EXCERPT TO READ:
=======

[LAD] RAUL?

David Olofson david at olofson.net
Wed Nov 16 12:59:43 UTC 2011


On Wednesday 16 November 2011, at 10.57.47, Louigi Verona 
<louigi.verona at gmail.com> wrote:
> Thanks for replying.
> Allow me to comment on a few things.
> 
> "The concept of property just is artificial in general."
> 
> All ideas and concepts are artificial in a way, however the concepts of
> property are based on an inescapable property of things
> to be scarce.
> [...]

I don't know about other people here, but I've only got 24 hours a day, some 
of which are lost to sleep and other activities, and I've most likely got only 
a few decades left to live. Time is a very scarce resource indeed.

Unfortunately, I've "wasted" most of my life so far on programming, music and 
various other things that are hard enough to make a living off of regardless 
of laws and other tools. Selling anything is really just "suggesting" that 
people pay for it, as only a few percent of the consumers will anyway.

That part is not really a problem, though! The *actual* market is only those 
few percent anyway, the rest concisting mostly of people that would just not 
bother if they couldn't get it for free. More importantly, that last group 
gives you free distribution and marketing!

=======

INFORMATION SUPPLIED:
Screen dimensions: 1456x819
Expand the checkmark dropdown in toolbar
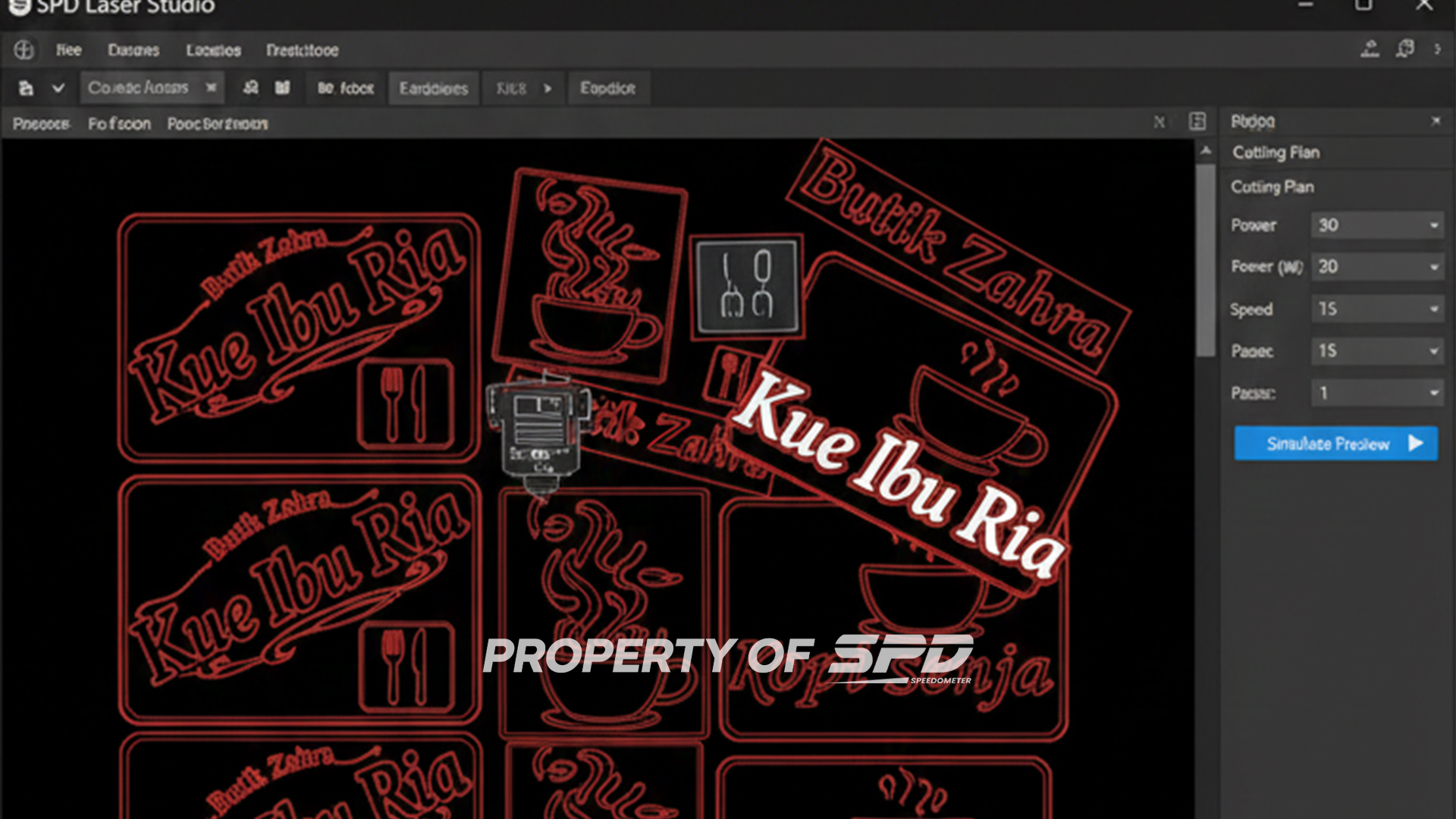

=======

WRITTEN TASKS:
1. From the mailing list message, copy the passage from "[LAD] RAUL?" up to and including "a few things.".
2. In the mailing list message, what does the writer call a very scarce resource?
3. Shorten the paragraph of the mailing list message that begins "Unfortunately, I've" while keeping its main facts.

RESULTS BY TASK:
1.
[LAD] RAUL?

David Olofson david at olofson.net
Wed Nov 16 12:59:43 UTC 2011


On Wednesday 16 November 2011, at 10.57.47, Louigi Verona 
<louigi.verona at gmail.com> wrote:
> Thanks for replying.
> Allow me to comment on a few things.

2. Time.

3. The writer has spent most of their life on programming, music and other pursuits that are hard to make a living from, whatever the laws. Selling anything only "suggests" that people pay, since only a few percent of consumers will.